SAMIR BHAYANI is busy monitoring work at his bustling yard, where workers have just finished beaching a 43-year-old oil rig from the Sakhalin fields in Russia. This is the first rig that Bhayani will be dismantling in his 30 years as a ship-breaker in Gujarat’s Alang.
“The rig beached 4,000 metres away in the sea and we spent almost 60 days trying to pull it closer to the beach for dismantling,” says Bhayani about the orange-coloured, eight-legged Sonya Venus, weighing 13,000 LDT (Light Displacement Tonnage).
Over the last year, it’s not just ships that are being dismantled in Alang. According to ship-breakers here, dipping crude oil prices worldwide and rising iron prices in India are attracting “idle oil rigs” to this ship-breaking hub.
Gujarat Maritime Board (GMB) data shows that from April 2017 to March 2018, 61 of the 253 vessels that reached Alang were oil tankers and rigs.
Between January and March 2018, 30 of the 87 vessels that arrived to be recycled were tankers and rigs, over one-third of the total. In March, they constituted 12 of the 25 vessels — nearly half — that docked in Alang. In April, seven of the 16 vessels that arrived were oil rigs or oil tankers.
“When crude oil dipped to US$40 per barrel, there were a lot of oil rigs that were lying idle. As the oil prices went down, the price of iron improved in India and so it became viable to bring some of these idle rigs to be broken. There has been a continuous flow of oil rigs to Alang and it is still continuing,” says Haresh Parmar, a ship-breaker at Alang and honorary joint secretary of Ship Recycling Industries Association (SRIA).

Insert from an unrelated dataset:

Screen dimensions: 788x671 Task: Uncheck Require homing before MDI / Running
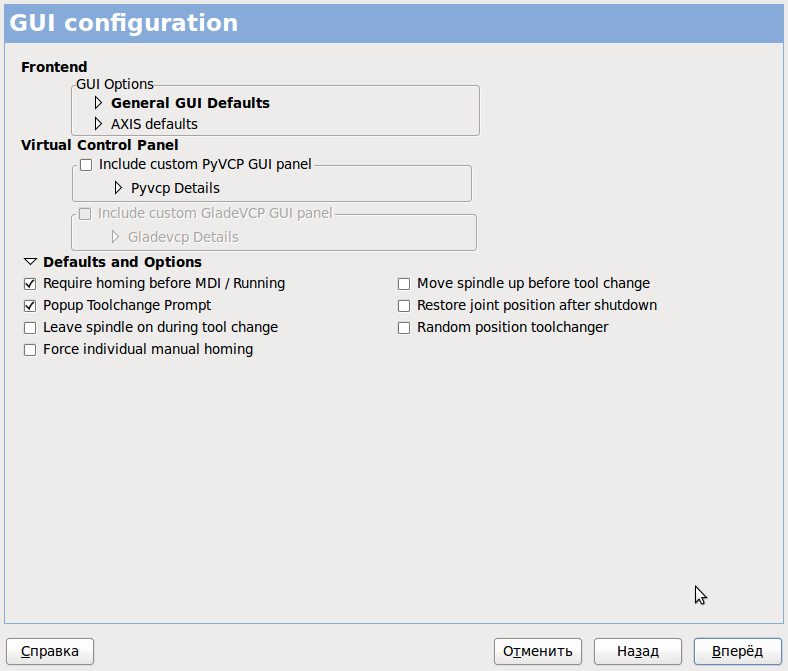coord(30,284)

These rigs are largely from South America and South Asia, say ship-breakers. “Apart from poor sentiments in the oil market, one of the major reasons for oil tankers to head to Alang is the ban imposed by Pakistan on scrapping oil and LPG tankers after a string of accidents last year at the Gadani yard. All tankers for recycling are being diverted to India. Our safety norms are stringent and tankers have to be cleaned before being beached for recycling,” says Parmar.
In September 2013, crude oil price was around $110 per barrel and fell steadily thereafter till February 2016, when it hit a low of around $30 per barrel. Thereafter, the price has gone up and is currently over $70 a barrel.

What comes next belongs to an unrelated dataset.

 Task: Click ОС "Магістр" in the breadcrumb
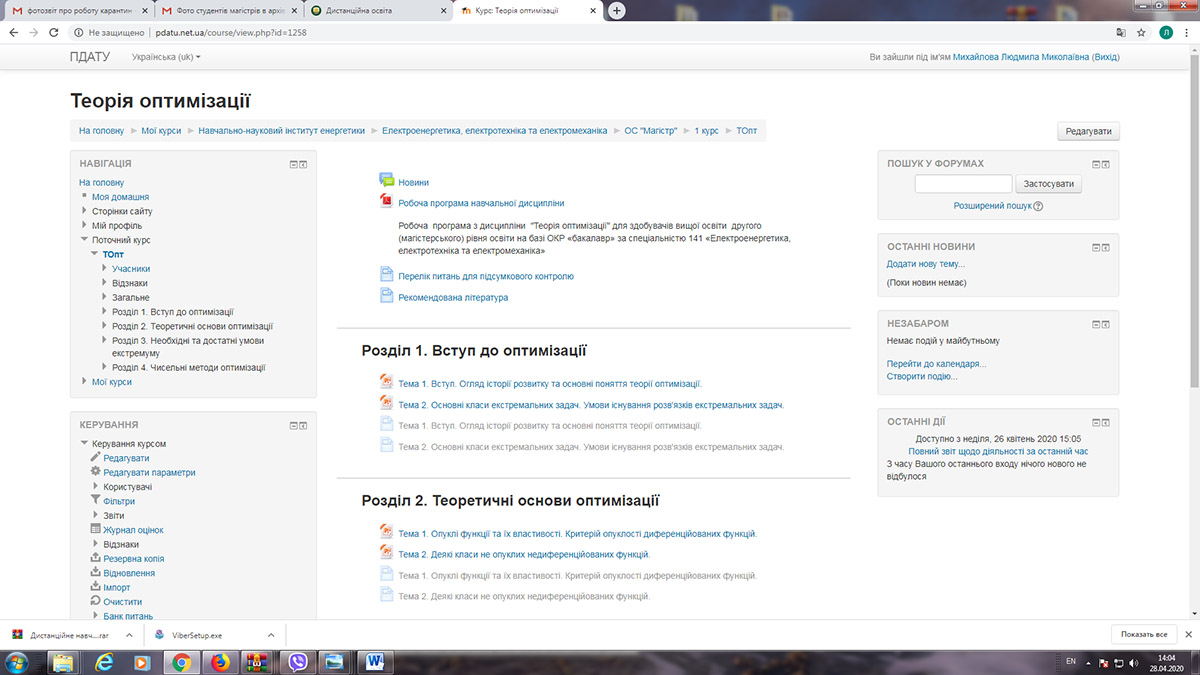(x=651, y=131)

Gujarat government officials monitoring ship-breaking activities at Alang agree that a slump in the oil market over the last two years has pushed more owners to scrap their ageing tankers and rigs. “There has been a phenomenally high number of oil rigs and tankers that are coming to be broken at Alang. We have never seen such influx in the past,” says Captain Sudhir Chaddha, a port officer from the GMB, who has been in-charge of the Alang ship-breaking yard since 2010.
This influx has seen a number of ship-breakers trying their hand at dismantling a rig. Currently, scrap steel from Alang fetches Rs 32,000 per tonne, while the price in 2015 stood at Rs 20,398 per tonne. Ship recycling produces scrap steel and iron, which gets converted into bars, rods or machinery parts.
First-timers like Bhayani say dismantling an oil rig is “safer” than breaking a cargo vessel. “Dismantling an oil rig is a year-long project. However, the gains are far superior. The steel quality of an oil rig is better and we get good returns for the machinery and spare parts. These days, a number of foreign and Indian rig operators source the spare parts and machinery for functional rigs from Alang. It is a cheaper option for them,” says Bhayani.
Shantamani Enterprises is another ship-breaking company at Alang that is trying its hand at dismantling oil rigs “for the first time”. “We are not engineers, but we have taken the help of those who have dismantled a rig earlier. The process involved in breaking an oil rig is very different,” says Chirag Patel, a manager at Shantamani.
Patel is busy monitoring activities onboard “Paragon RIG 161”, a four-legged oil rig that beached at plot number 27 on April 14. “Compared to cutting a cargo vessel, we have to be more careful. Most of it is dismantled and not broken. We do not want to damage the machinery and the spare parts. As these oil platforms operate in high seas, they contain a lot of spare parts. Secondly, there is a lot of demand from rig operators for generator sets, cranes, blowout preventers, mud pumps and other types of machinery from these rigs,” he says.